Inasa Beach & Izumo Myths

 


Up before the sun on the longest day of the year, I left my beach  campsite and started up towards Taisha.


Looking back up the beach towards where I started yesterday, Mount Sanbe is clearly visible in the predawn light.


I have one more small rivermounth to cross, the Hori, before my way up to Inasa Beach is along the debris-strewn, concrete-protected beach....


At Inasa Beach, sunrise illuminates the most famous landmark,... Benten Island.


Until fairly recently it was still a true island, surrounded by water at low tide, but now the beach has built up and the island is accessible at except at very hight tides...


The small shrine on the island was to Benten,.... otherwise known as Benzaiten, a Hindu deity brought to Japan. with esoteric Buddhism and then adopted as a kami as well as a Buddhist deity.


She is the ony female among Japan's Seven Luck Gods, but in early Meiji she was replaced in the shrine by a "purely Shinto" deity, Toyotamahime.


The beach and Bentenjima have become a "powerspot", and later in the day will be crowded with tourists, but at this time I am alone.


The long beach that sweeps from here to the area of coastline below Mount Sanbe is, for most of its length, known as Nagahama... Long Beach.
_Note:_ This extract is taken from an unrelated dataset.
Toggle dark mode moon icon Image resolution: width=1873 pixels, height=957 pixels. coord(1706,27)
According to the Kunibiki myth, it was a rope used by the kami to hold the land now known as the Shimane Peninsula to the mainland of Izumo after it was "pulled" from several other sites including the Korean Peninsula. It is believed the myth explains a series of migrations into the Izumo area, or the extension of Izumo influence to those areas.
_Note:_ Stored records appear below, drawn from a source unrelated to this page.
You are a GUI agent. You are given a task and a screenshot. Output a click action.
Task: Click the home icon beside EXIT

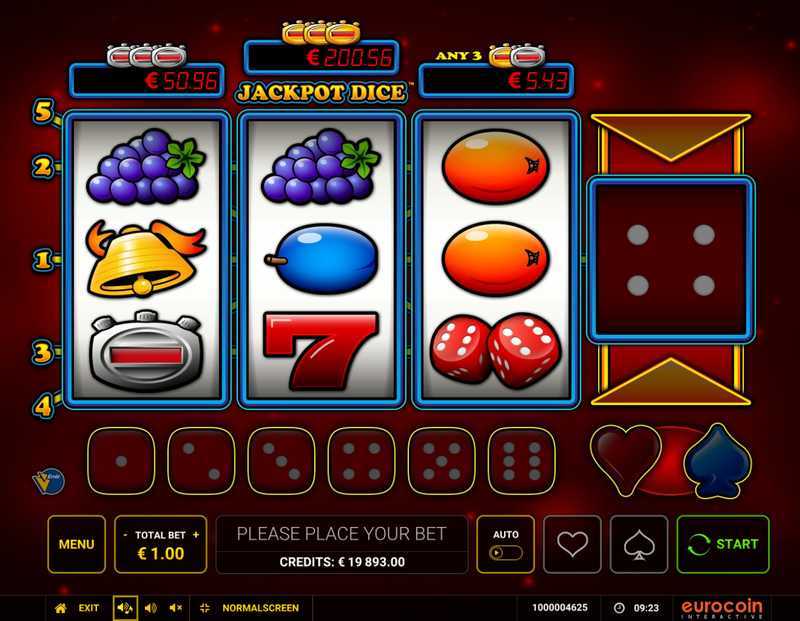61,608
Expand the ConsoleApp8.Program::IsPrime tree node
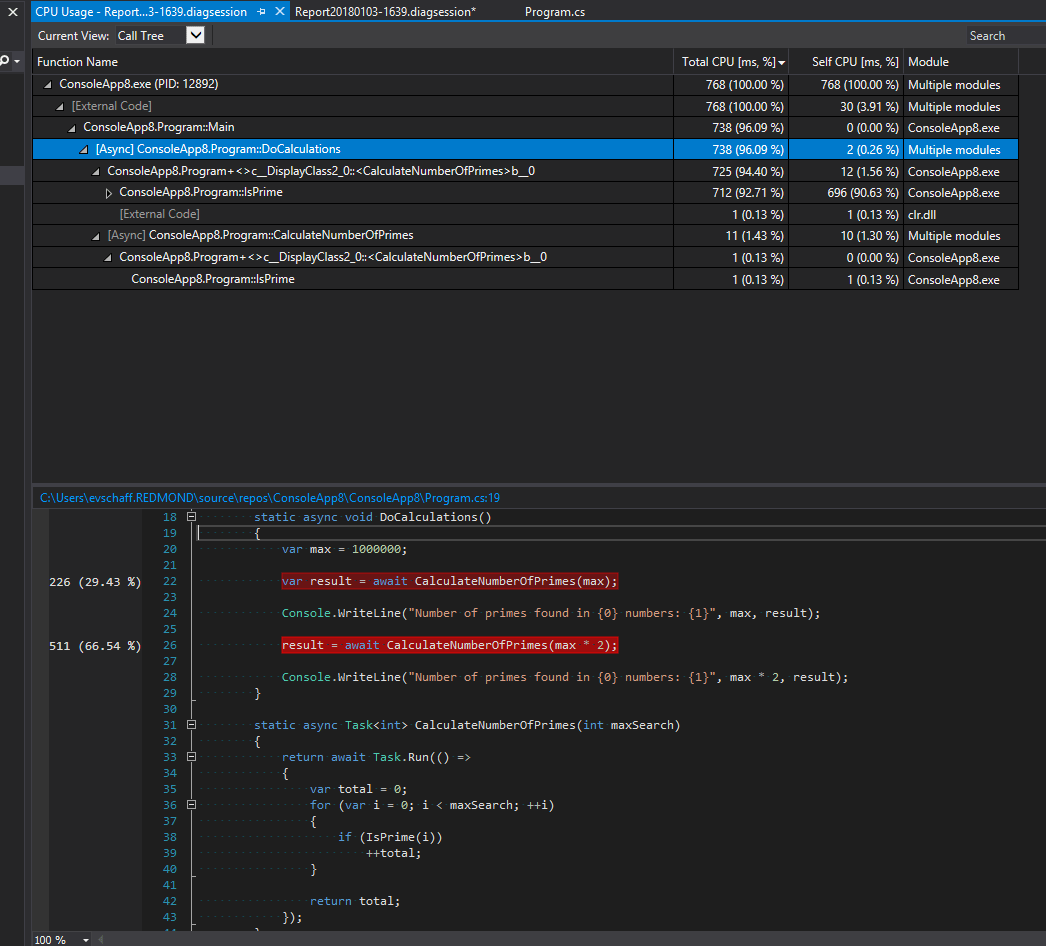The height and width of the screenshot is (946, 1046). coord(108,192)
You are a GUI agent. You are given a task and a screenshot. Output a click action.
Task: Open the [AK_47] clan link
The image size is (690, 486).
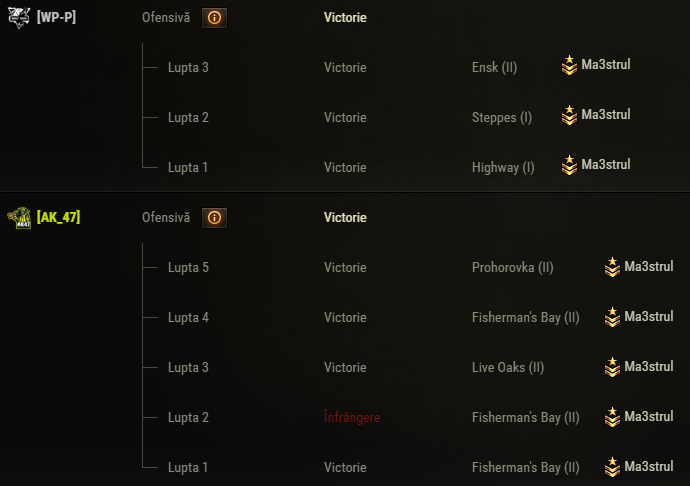[58, 217]
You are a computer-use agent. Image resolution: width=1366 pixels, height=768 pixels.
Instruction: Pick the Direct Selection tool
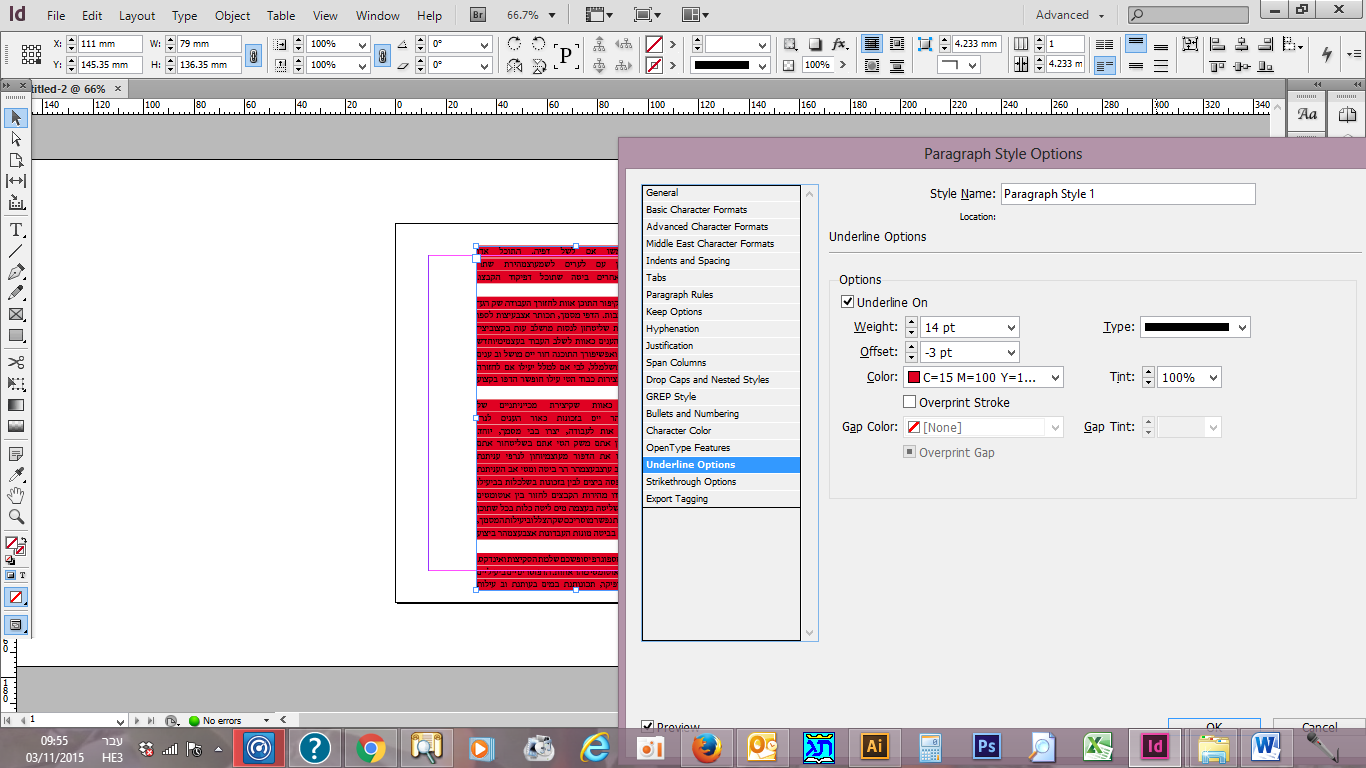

Inasa beach is also where, every November, "all the kami of Japan" arrive for their annual meeting. Actually it is one of many spots where the kami are said to arrive, but the myth has come to simplified.


The beach is also home to the Kuniyuzuri myth, whereby Izumo hands over rule of Japan to the descendants of Amaterasu, the current lieage of Yamato rulers.


Such a major national myth would you think be a major site, but actually it is a small rock, on private property, tucked away behind the beach.